Analyse: Hauptrolle für die Royals

London (dpa) - Als vor einigen Monaten Gerüchte die Runde machten, James-Bond-Darsteller Daniel Craig habe im Buckingham Palast zusammen mit der Queen für Olympia gedreht, gab es amüsiertes Schmunzeln - aber wirklich glauben wollte die Story kaum einer.

Dass Ihre Majestät über typisch britischen Humor verfügen soll, wird zwar schon immer gemunkelt. Wirklich wissen tut das aber fast keiner, denn in den 60 Jahren ihrer Regentschaft hat Elizabeth II. sich persönlich extrem bedeckt gehalten. Umso größer der „Schock“, wie es Kommentatoren am Samstag beschrieben, als die Geschichte bei der Olympia-Eröffnungszeremonie wahr wurde.

„Die Queen hat sich so zugänglich gemacht wie noch nie zuvor“, kommentierte Zeremonienmeister Danny Boyle das Video, in dem die Queen die erste Filmrolle ihres Lebens übernimmt.

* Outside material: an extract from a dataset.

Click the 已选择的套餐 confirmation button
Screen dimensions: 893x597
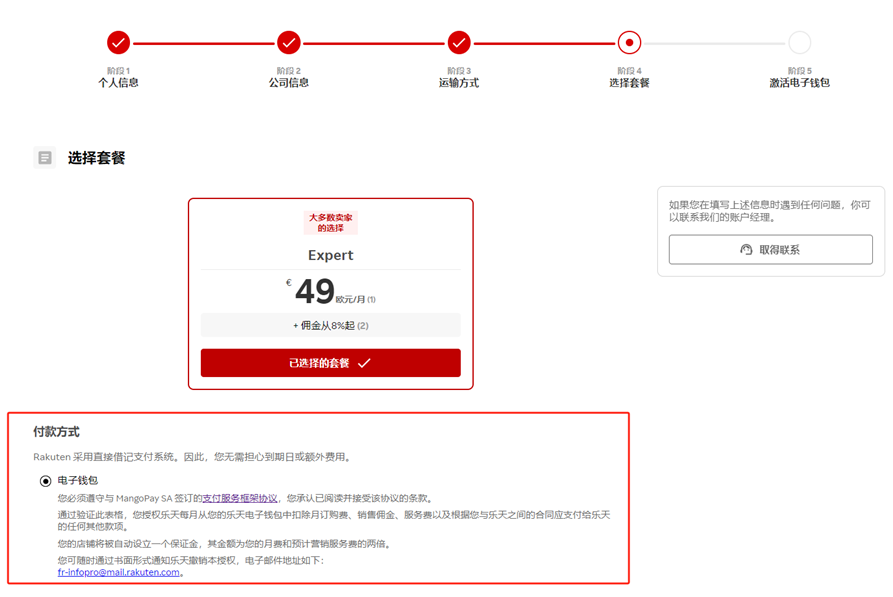pos(330,362)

Offenbar musste sie dafür nicht einmal groß überredet werden. „Ich glaube, ihr hat das ganze Konzept einfach gut gefallen“, sagte die Sprecherin des Organisationskomitees LOCOG, Jackie Brock-Doyle. Es könnten durchaus royale Spiele werden.

Die Schauspielerei konnte die Queen in den 86 Jahren ihres Lebens im Rampenlicht zwar lange genug üben, hat sie bisher aber nur für hochoffizielle Auftritte gebraucht. Doch hinter den Palastmauern scheint Schritt für Schritt ein Strategiewechsel vor sich zu gehen. In den vergangenen Wochen gab es mehrere dieser „volksnahen“ Auftritte der Royals. Thronfolger Prinz Charles las im Sender BBC den Wetterbericht vor. Sein Bruder Prinz Andrew will ein Hochhaus in London hinabklettern. Charles Söhne Prinz William und Prinz Harry werden in Umfragen sowieso regelmäßig als nahbar und normal gelobt.

Von Anfang an haben die jungen Royals beim Olympia-Projekt für London voll mitgemacht. William, seine Frau Kate und Harry sind Botschafter des britischen Teams. Für die kommenden zwei Wochen haben sie sich als Zuschauer bei unzähligen Wettkämpfen angekündigt. Ihre Cousine Zara Phillips tritt als Vielseitigkeitsreiterin an. Die Königin selber machte nach der langen Nacht im Olympiastadion kaum Pause und war am Samstagmittag ebenfalls schon wieder auf dem Gelände unterwegs, um sich die Wettkampfstätten anzusehen.

Der Auftritt bei der Eröffnungsfeier stützt aber noch einen weiteren Trend. Auf der Tribüne zeigte sich wie so oft in letzter Zeit nur der „Kern“ der Königsfamilie: Die Queen und Prinzgemahl Philip, Charles mit Frau Camilla, und die jungen Nachfolger William, Kate und Harry. Als IOC-Mitglied war auch die einzige Tochter der Queen, Prinzessin Anne, dabei.

Die Queen nahm in hellrosa gekleidet die Hauptrolle ein, stand ganz vorne und deutlich heraus. Kate, William und Harry saßen weiter hinten, zusammen mit Premierminister David Cameron und anderen Regierungsvertretern. Kate wirkte dabei besonders zugänglich - wenn vielleicht auch eher unabsichtlich: Sie rutschte aufgeregt auf ihrem Stuhl herum, hatte feuchte Augen. So begeistert sollen die Royals von Danny Boyles Show gewesen sein, dass gleich Gerüchte aufkamen, der Regisseur könnte in den Ritterstand erhoben werden.